(Stored data)

# # # #

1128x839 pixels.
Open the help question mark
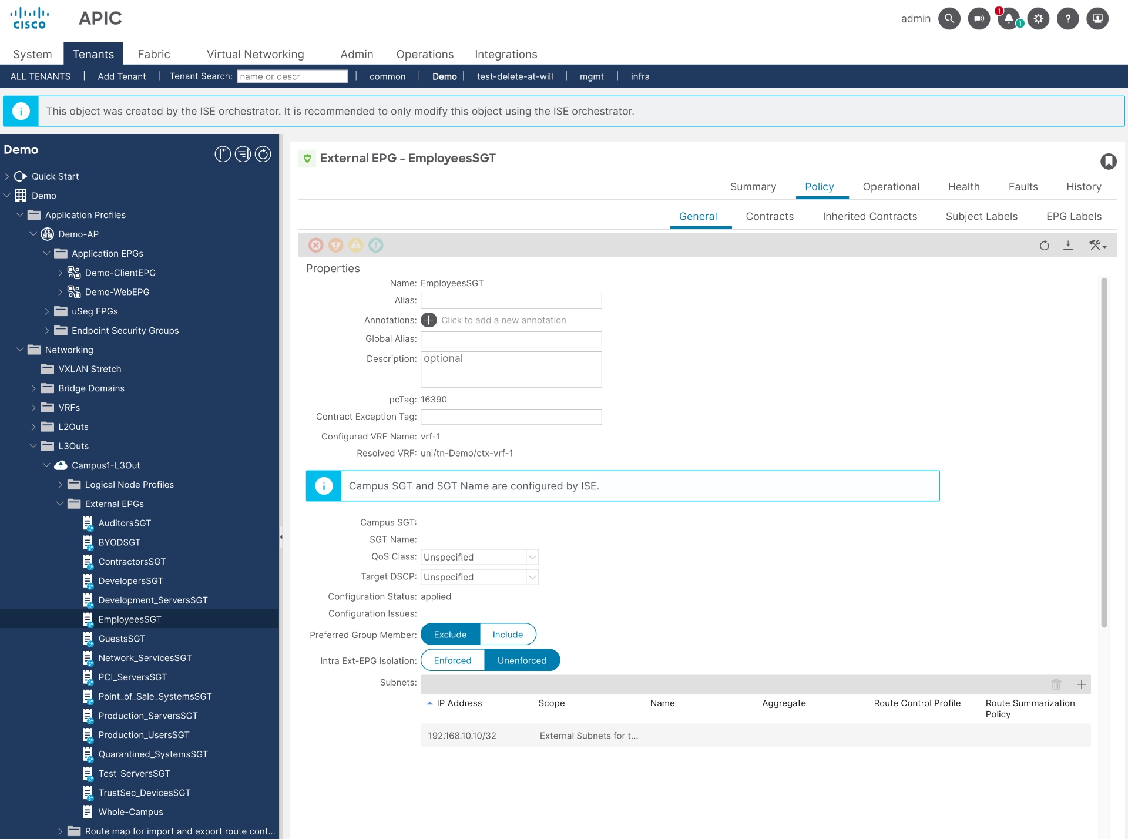pyautogui.click(x=1067, y=18)
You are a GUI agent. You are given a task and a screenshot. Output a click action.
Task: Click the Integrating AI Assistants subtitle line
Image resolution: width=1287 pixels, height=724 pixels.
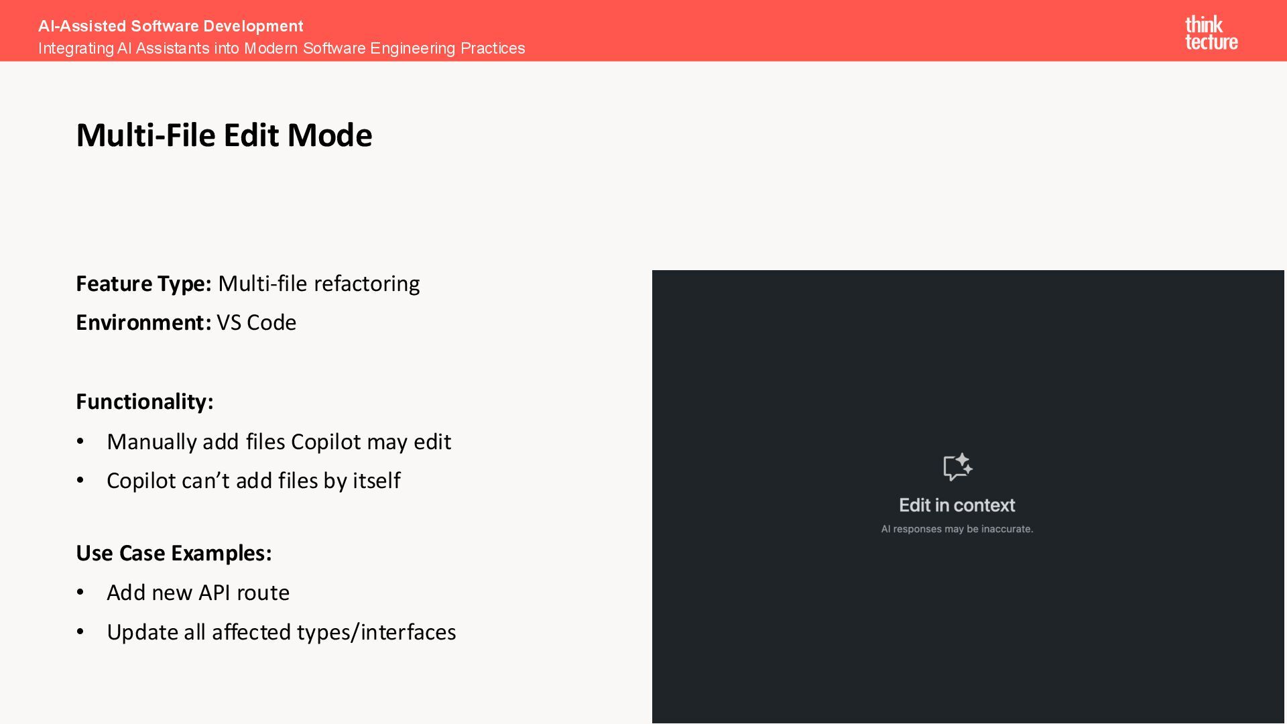point(282,48)
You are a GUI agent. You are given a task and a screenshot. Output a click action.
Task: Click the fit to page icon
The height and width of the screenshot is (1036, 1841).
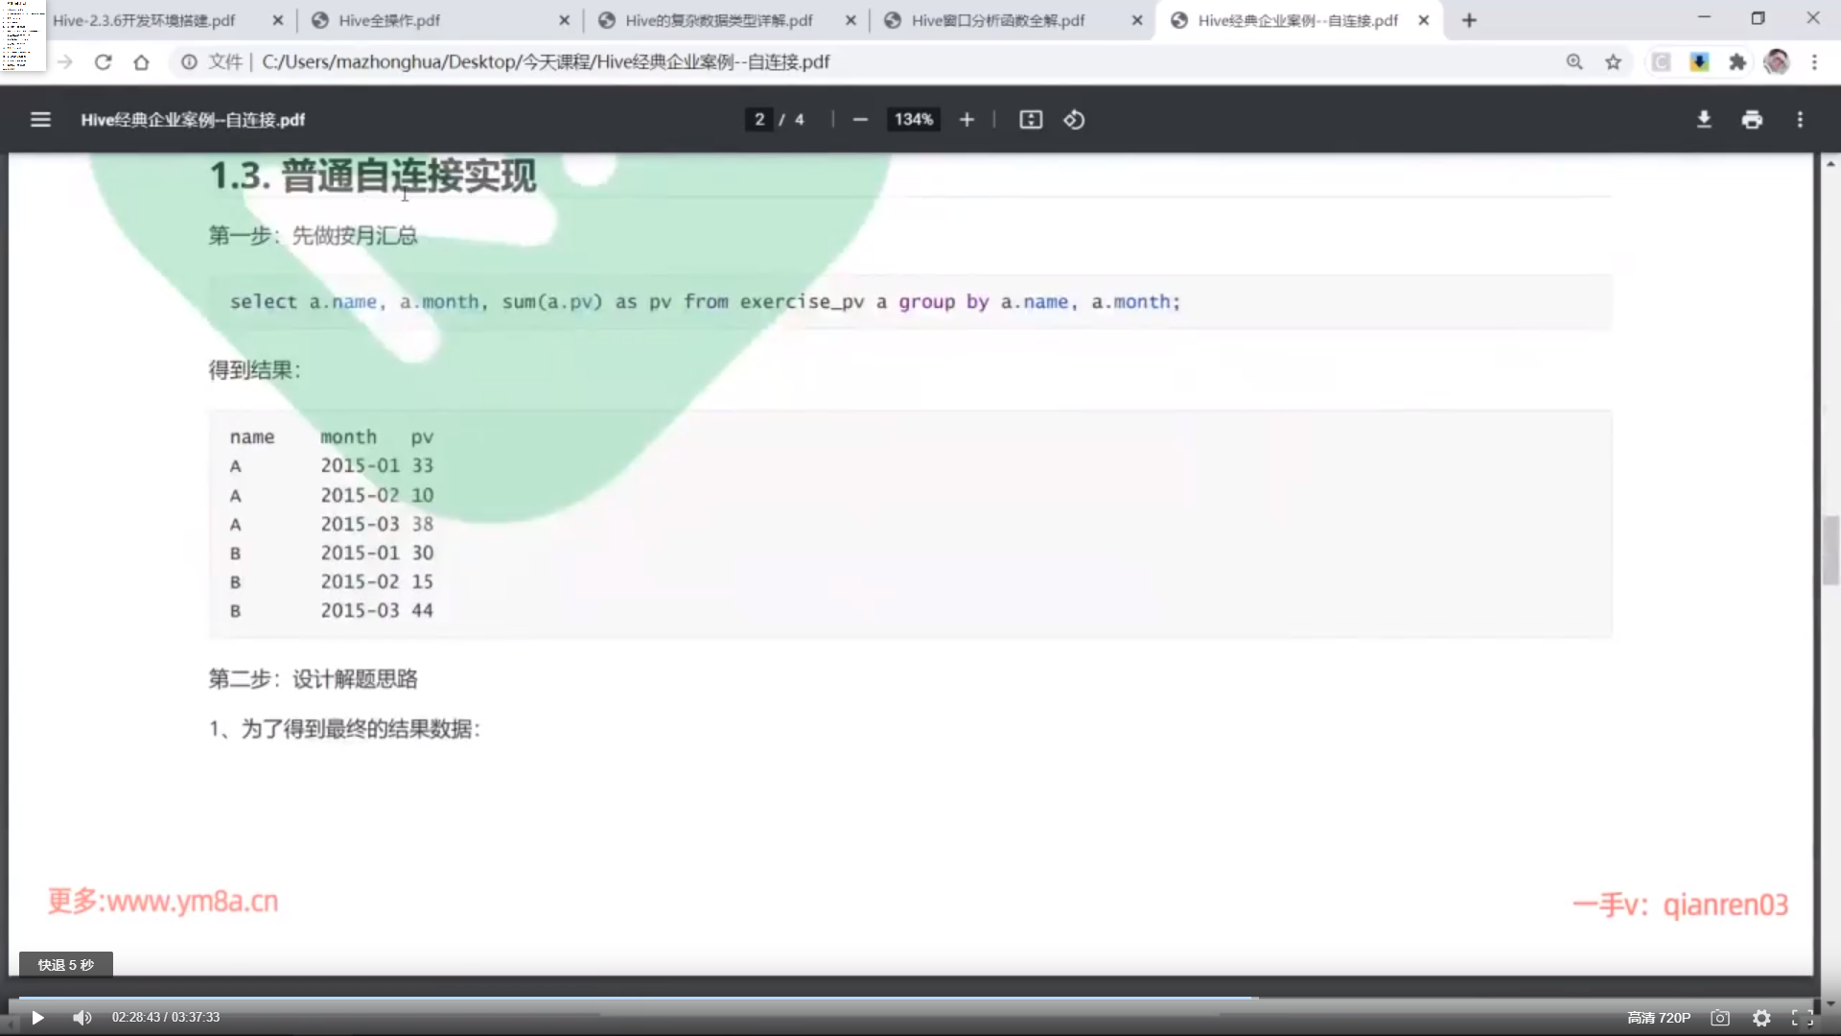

# # # #

▸ Activity: Although the records above contain pictures, the copy should not; retype exactly the lines from the one containing "Task: Click the Integrating" through the one containing "Task: Click the fit to page icon".

▸ Your response:
Task: Click the Integrating AI Assistants subtitle line
Image resolution: width=1287 pixels, height=724 pixels.
point(282,48)
You are a GUI agent. You are given a task and a screenshot. Output a click action.
Task: Click the fit to page icon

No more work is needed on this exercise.